Friday, July 16, 2010

Human Language as the New Programming Language

If you've read the blog for a while you know I promote threat-centric security in addition to vulnerability-centric security. I think both approaches are needed, but I find a lot of security shops ignore threat-centric approaches. But in this brief post I'd like to talk about one skill you're likely to need in a threat-centric team.

Clearly knowledge of programming languages is helpful for vulnerability-centric security. Those who can program in the right languages can help identify vulnerabilities, develop exploits, and do other code-centric work.

Different skills are needed for threat-centric security, however. If a programming language is helpful for vulnerability-centric operations, then a foreign language is helpful for threat-centric operations. Specifically, analysts will find it useful to read and potentially speak the language used by their adversaries. It is likely that while learning a foreign language, and more importantly maintaining or improving that skill, the analyst will learn about the adversary's culture. At the highest level of threat-centric security, analysts understand the adversary not through native eyes, but through the adversary's eyes.
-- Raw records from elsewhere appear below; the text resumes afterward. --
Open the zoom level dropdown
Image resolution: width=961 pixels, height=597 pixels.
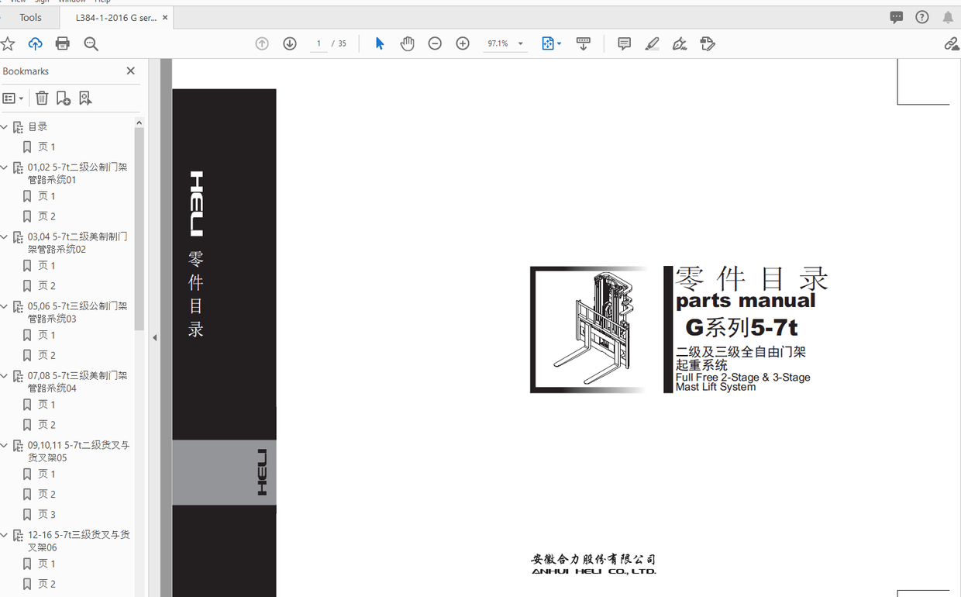point(521,44)
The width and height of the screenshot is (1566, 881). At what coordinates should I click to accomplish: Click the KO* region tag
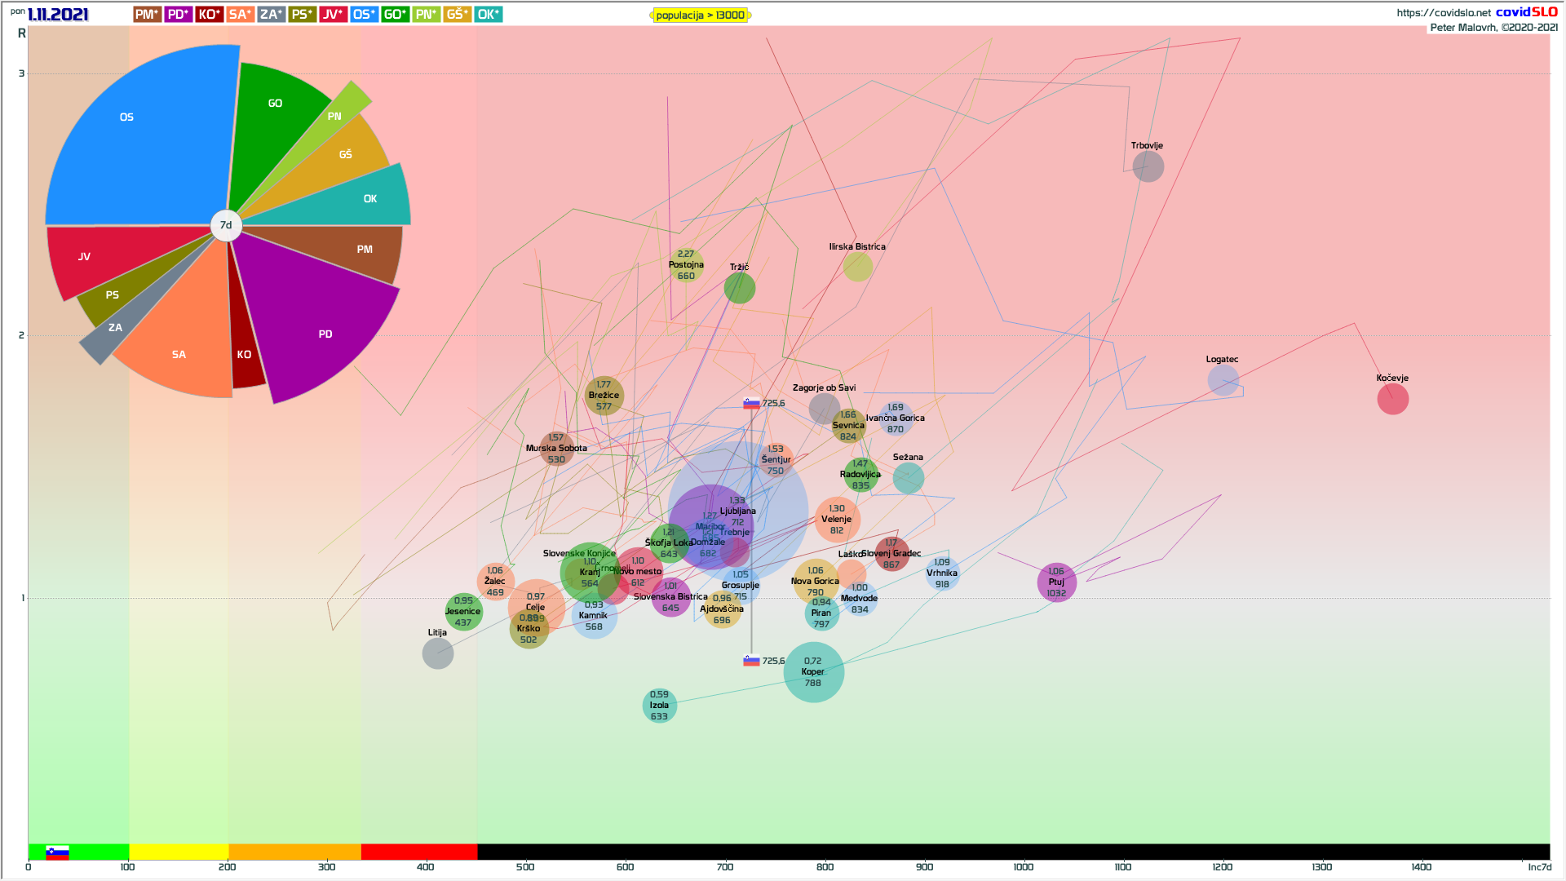[x=210, y=14]
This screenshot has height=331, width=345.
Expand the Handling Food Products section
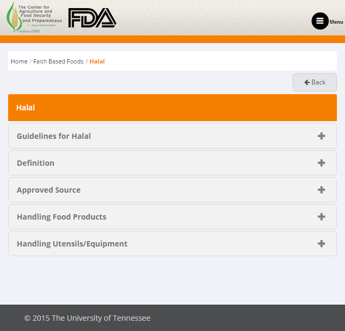tap(61, 217)
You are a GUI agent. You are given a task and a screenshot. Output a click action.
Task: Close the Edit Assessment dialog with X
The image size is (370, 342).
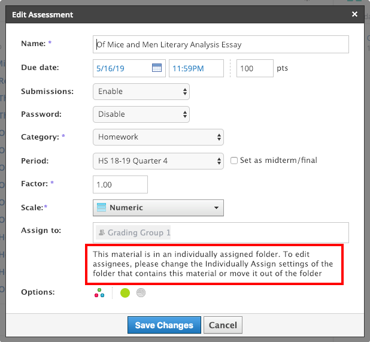[354, 14]
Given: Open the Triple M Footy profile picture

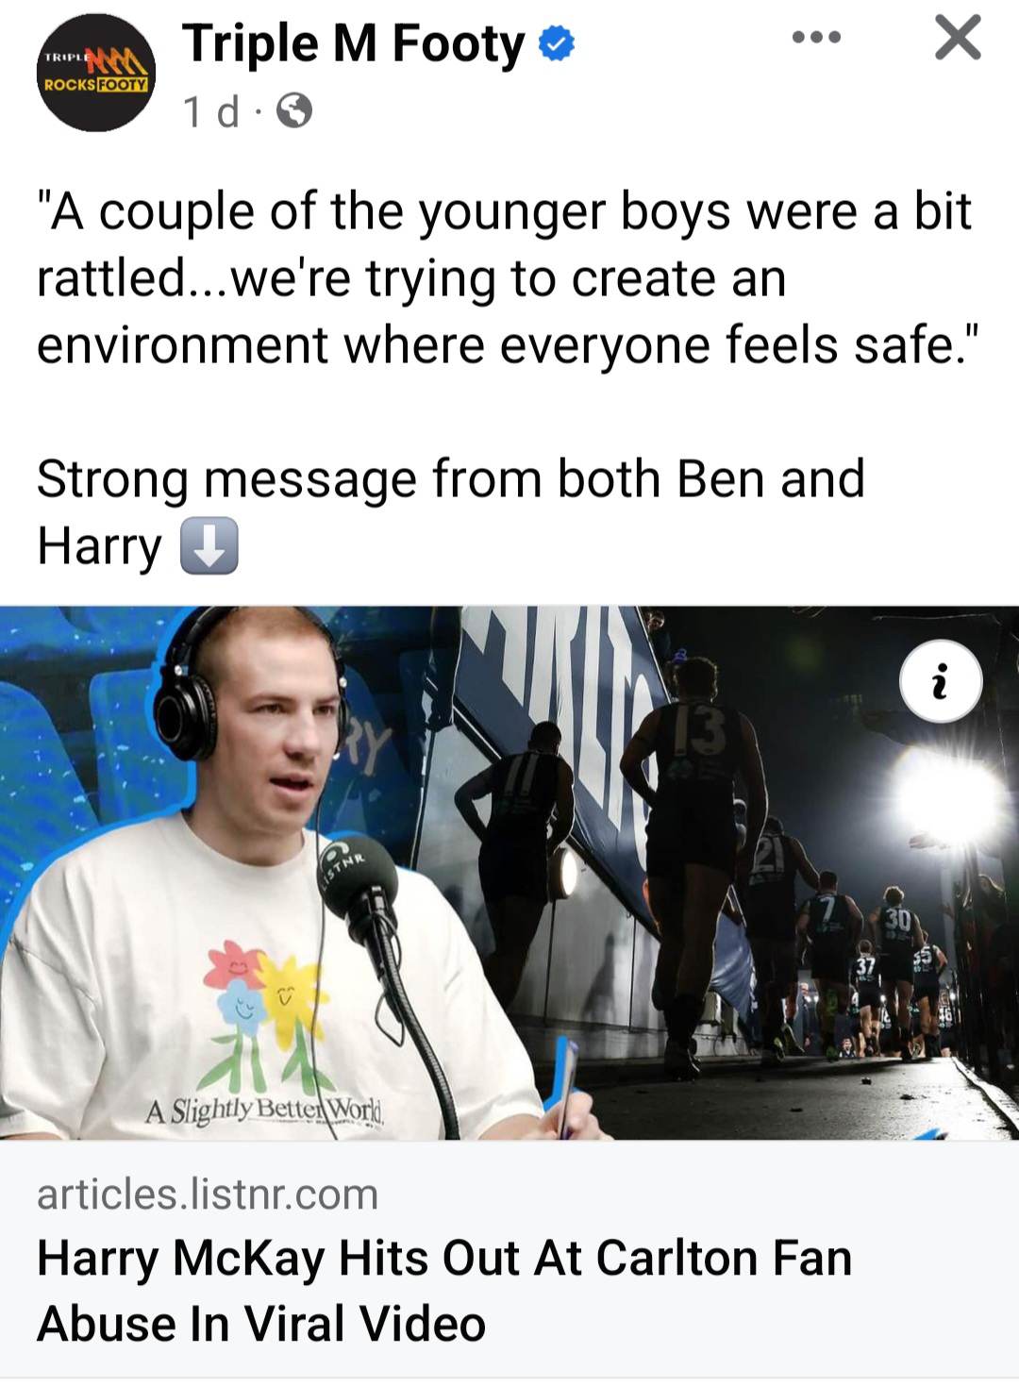Looking at the screenshot, I should [x=95, y=74].
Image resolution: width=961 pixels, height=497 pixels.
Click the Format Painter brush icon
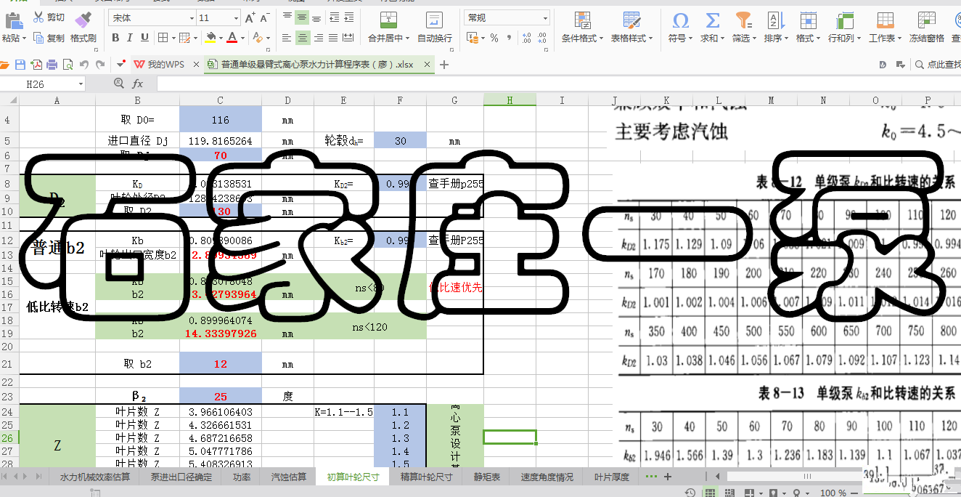point(83,18)
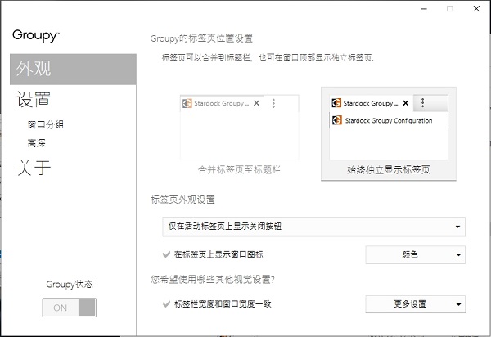
Task: Click the three-dot menu in merged-tab preview
Action: click(x=273, y=104)
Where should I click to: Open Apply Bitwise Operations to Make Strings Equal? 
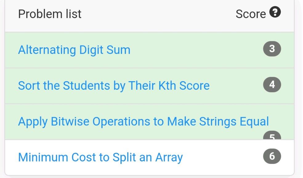tap(143, 121)

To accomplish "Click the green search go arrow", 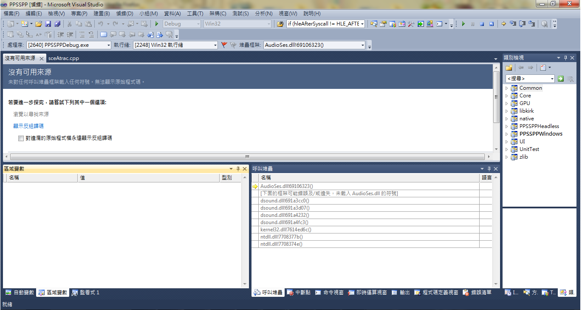I will 561,79.
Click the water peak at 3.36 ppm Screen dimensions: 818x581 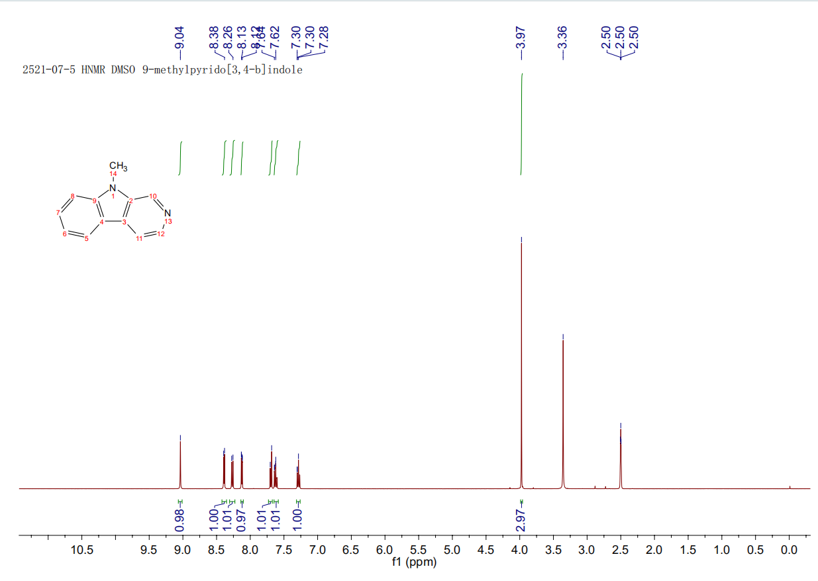coord(563,410)
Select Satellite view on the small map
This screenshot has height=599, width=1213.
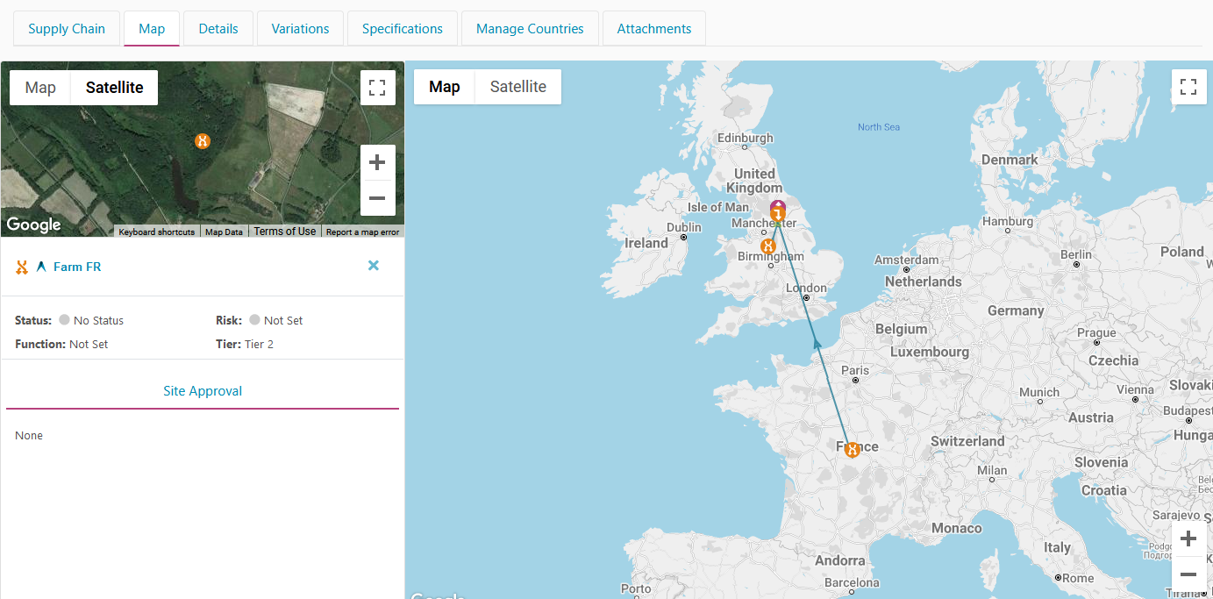(114, 88)
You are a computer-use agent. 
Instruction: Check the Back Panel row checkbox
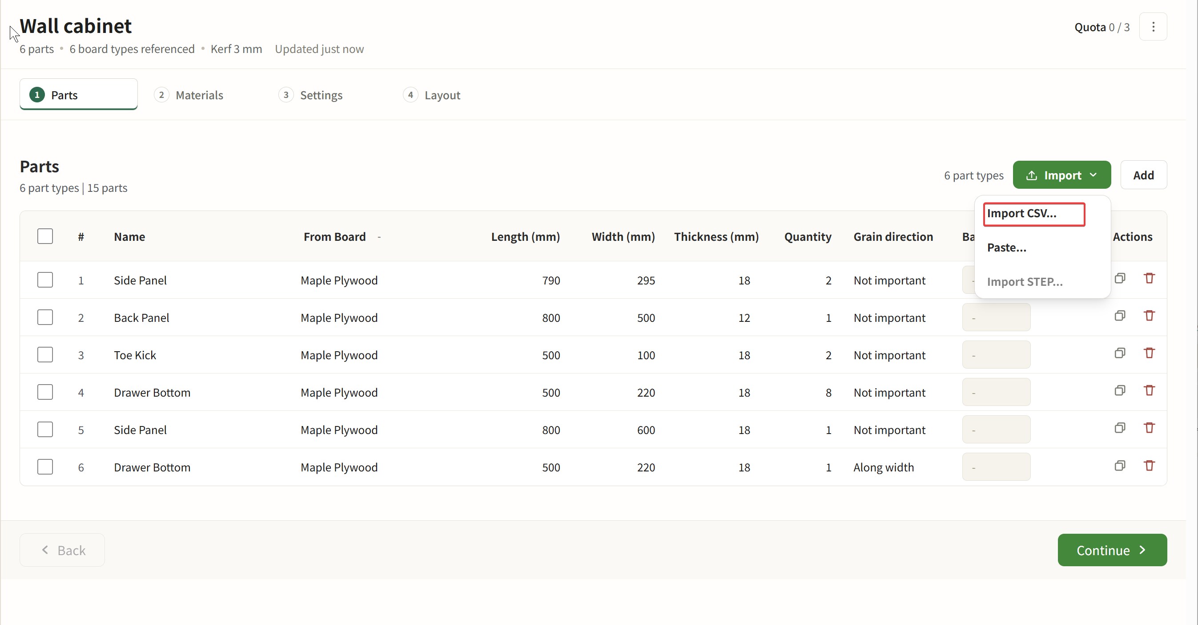click(45, 317)

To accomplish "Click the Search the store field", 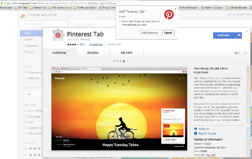I will [43, 24].
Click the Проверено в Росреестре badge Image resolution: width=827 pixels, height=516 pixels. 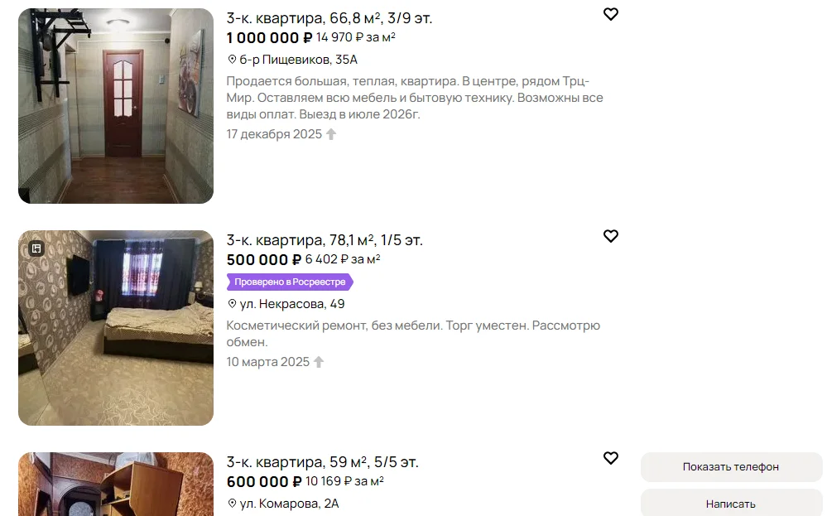click(x=290, y=282)
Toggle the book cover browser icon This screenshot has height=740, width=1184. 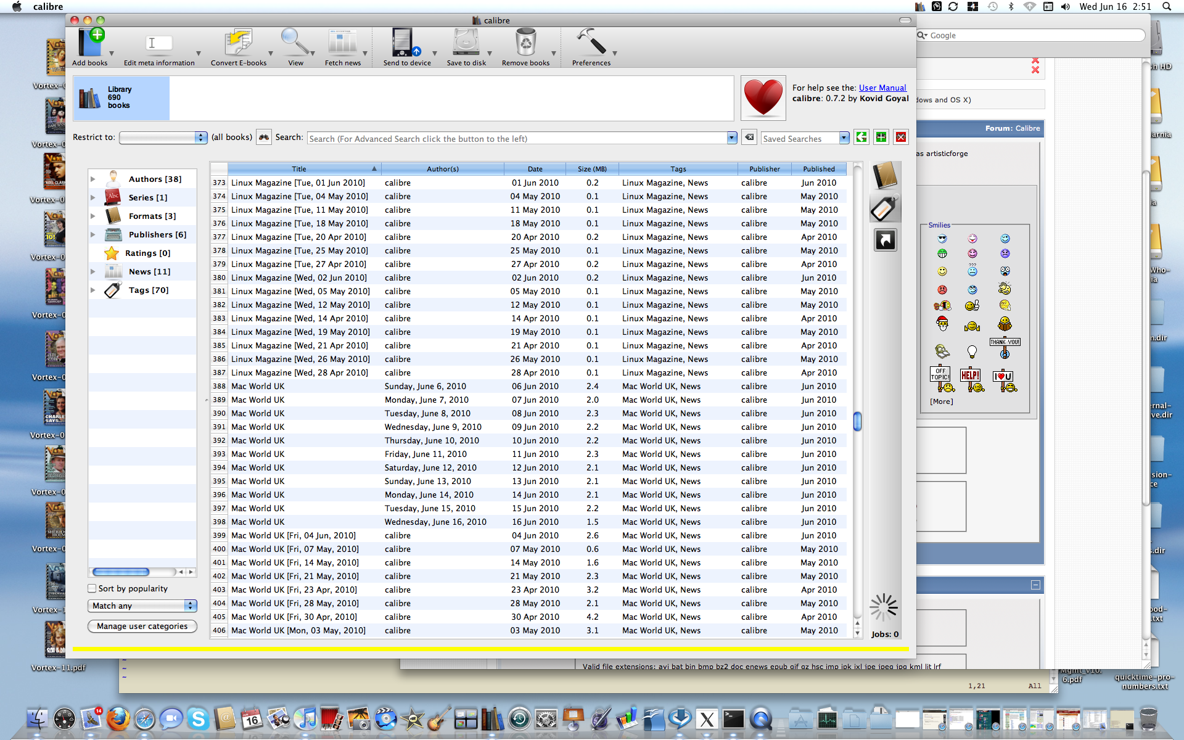885,176
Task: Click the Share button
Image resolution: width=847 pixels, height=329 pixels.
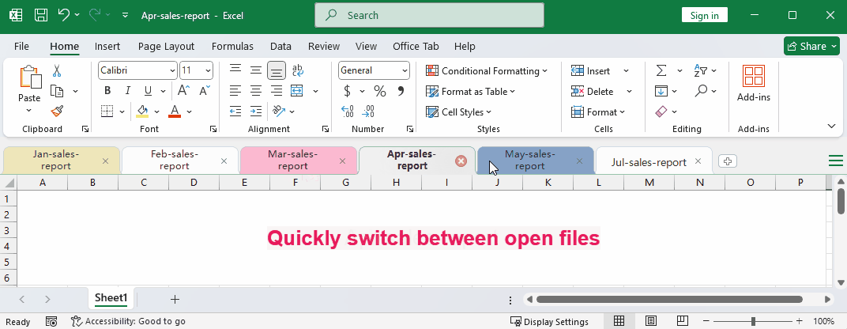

None of this is news to anyone with an intelligence or counterintelligence background, but I think this approach represents additional maturity in an enterprise security program.

1 comment:

webjedi said...

Rich,

This reminded me of one of the first times we started seeing an influx of stuff from China at a former employer many years ago. My cohort and I spoke English (as well as he also spoke French and I German) - so we were at a loss... luckily his girlfriend at the time (now wife) was from China (now naturalized US citizen) who we shuttled of an email to her to have her help translate. It did wonders, because at the time all that existed to help was Babelfish and the other translation engines hadn't yet supported Asian languages.

As I would note, having now brought this up, barring any of the CI issues (which some companies aren't as worried about) that the DoD has, using translation software (private or public) isn't a bad way to help in cases where you run into having to have some language skills on a case or doing research. I know it's become invaluable when I work handling incidents without the actual lingual skills or resources readily available. I was wondering what your thoughts are on that. As for "know thy enemy" - it's also good practice to have a few good foreign language blogs, on-line editions of newspapers (do they still exist) and other sites to get the other perspective and to also utilize the same tools. You never know, with enough poor Ching-lish translations, it may spur folks into actually taking the next step and learning to read and speak it.